I have the following data set:
intervals <- c("0-10", "10-20", "20-30", "30-40", "40-50", "50-75", "75-100", ">100")
int.mean <- c(5.5, 14.3, 24.9, 35.4, 45.2, 63.1, 86.1, NA)
freq <- c(165, 90, 55, 25, 20, 35, 30, 15)
data <- data.frame(intervals, int.mean, freq)
I am looking to fit an exponential distribution to the data to predict the probability a value exceed 150 with a certain degree of confidence. I can fit the distribution as follows:
library(MASS)
fittedexp <- fitdistr(na.exclude(data$int.mean), "exponential")
However that doesn't take into account frequencies so I am not sure I am doing this correctly. I then plan to use to the optim function to create the confidence interval for the estimated probability.
You are dealing with a categorical variable, "intervals", which creates a discrete observation of counts based on a presumed underlying continuous variable from which you have taken breakpoints. Kind of messy data situation. Technically you have interval-censored data. However if you have exponential distributions as an assumption, those "means" you calculated are actually midpoints, but they would not be expected to be the means of an exponentially distributed variable. See below for my revised comments about the int.means observations. (So now I'll expand my original comment to include some R code.)
If we take the endpoints of your intervals as a breaks variable, and also calculate the proportions in the observed data we have:
brks <- c(0, 10,20,30,40,50,75,100,Inf)
freq <- c(165, 90, 55, 25, 20, 35, 30, 15)
prop<- freq/sum(freq)
prop
#-----
[1] 0.37931034 0.20689655 0.12643678 0.05747126 0.04597701 0.08045977 0.06896552 0.03448276
round(prop,2)
[1] 0.38 0.21 0.13 0.06 0.05 0.08 0.07 0.03
We can then show what an exponentially distributed variable with a similar mean might "look like" (as far as proportions) if binned into those intervals:
table( findInterval( rexp(100, 1/15), brks) )/100
1 2 3 4 5 6 7
0.47 0.24 0.12 0.08 0.04 0.04 0.01
So we might want to try a mean that is higher than 15, say 20?
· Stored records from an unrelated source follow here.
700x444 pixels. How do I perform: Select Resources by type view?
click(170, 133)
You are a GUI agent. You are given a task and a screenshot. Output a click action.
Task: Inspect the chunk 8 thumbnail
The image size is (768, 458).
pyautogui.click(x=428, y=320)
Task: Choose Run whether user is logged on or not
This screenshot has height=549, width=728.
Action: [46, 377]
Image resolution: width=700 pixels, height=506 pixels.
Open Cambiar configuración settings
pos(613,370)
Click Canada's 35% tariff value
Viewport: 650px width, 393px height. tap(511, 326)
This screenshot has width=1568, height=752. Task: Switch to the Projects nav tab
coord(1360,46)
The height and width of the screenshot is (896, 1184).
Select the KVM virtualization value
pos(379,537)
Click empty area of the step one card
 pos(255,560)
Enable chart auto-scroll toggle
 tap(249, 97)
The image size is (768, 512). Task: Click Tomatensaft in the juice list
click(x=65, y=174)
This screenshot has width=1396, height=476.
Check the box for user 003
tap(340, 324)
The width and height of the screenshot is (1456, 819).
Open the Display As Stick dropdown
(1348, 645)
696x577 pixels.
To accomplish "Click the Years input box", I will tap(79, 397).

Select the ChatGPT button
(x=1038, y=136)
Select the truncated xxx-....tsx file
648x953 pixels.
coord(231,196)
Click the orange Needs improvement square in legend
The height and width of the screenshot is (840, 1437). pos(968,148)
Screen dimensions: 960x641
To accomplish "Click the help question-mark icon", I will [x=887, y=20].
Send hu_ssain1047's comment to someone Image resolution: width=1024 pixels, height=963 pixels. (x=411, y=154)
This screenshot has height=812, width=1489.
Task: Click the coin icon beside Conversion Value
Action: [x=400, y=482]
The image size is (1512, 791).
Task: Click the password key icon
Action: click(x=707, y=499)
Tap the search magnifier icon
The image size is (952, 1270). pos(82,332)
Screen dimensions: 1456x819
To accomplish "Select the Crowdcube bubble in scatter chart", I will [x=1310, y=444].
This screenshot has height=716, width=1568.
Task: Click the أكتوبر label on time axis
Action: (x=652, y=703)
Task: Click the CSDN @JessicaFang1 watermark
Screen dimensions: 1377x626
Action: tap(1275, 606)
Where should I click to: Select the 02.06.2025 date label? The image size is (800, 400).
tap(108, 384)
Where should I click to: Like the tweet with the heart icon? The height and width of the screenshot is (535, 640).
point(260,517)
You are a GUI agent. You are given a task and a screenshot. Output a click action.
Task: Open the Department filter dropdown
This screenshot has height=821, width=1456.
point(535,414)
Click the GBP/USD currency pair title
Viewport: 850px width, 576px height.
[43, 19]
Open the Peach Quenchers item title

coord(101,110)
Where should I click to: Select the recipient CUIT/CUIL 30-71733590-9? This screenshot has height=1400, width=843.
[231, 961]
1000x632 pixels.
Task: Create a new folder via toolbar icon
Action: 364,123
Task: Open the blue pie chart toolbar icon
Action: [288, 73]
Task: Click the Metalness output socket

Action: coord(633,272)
> table( findInterval( rexp(100, 1/20), brks) )/100
1 2 3 4 5 6 7 8
0.37 0.24 0.13 0.09 0.07 0.07 0.02 0.01
> round(prop,2)
[1] 0.38 0.21 0.13 0.06 0.05 0.08 0.07 0.03
So you can fit the low end of the observations well, but an exponentially distributed variable seems to have a somewhat "thinner" tail. Since your interest is in the high end of the data, you may want to get a better fit at the higher end, but this will mess with your goal of a statistically principled confidence interval. You're kind of stuck, since your data isn't a properly "exponential" set of observations. (Increased size of simulation to 1000 to reduce impact of noise.)
> table( findInterval( rexp(1000, 1/25), brks) )/1000
1 2 3 4 5 6 7 8
0.329 0.222 0.141 0.103 0.056 0.094 0.034 0.021
> round(prop,2)
[1] 0.38 0.21 0.13 0.06 0.05 0.08 0.07 0.03
The fit there doesn't look terrible. If the rate parameter of an exponential distribution were 1/25, then this would be the proportion of observations greater than 150:
1-pexp(150, 1/25)
#[1] 0.002478752
Possibly useful: http://jsdajournal.springeropen.com/articles/10.1186/s40488-015-0028-6
You also can try searching on CrossValidated.com where some prior discussions exist.
Edit: I originally thought those int.means values were midpoints of the interval boundaries, but that's clearly not the case, since they seem to be close to what would be the midpoints but have a significant amount of jitter around the midpoints. Furthermore, those values are not consistent with an exponential distribution, since in the most populous interval (0-10) the observations should be to the "left" of the midpoint and it is not even on the left hand of the midpoint. It should probably be 4.0 or 4.5, but surely not as high as 5.5. It suggests some other distribution is underlying this physical process, perhaps some sort of Gamma distribution that would fall to zero near zero but peak early in the 0-10 interval and then have a longer tail.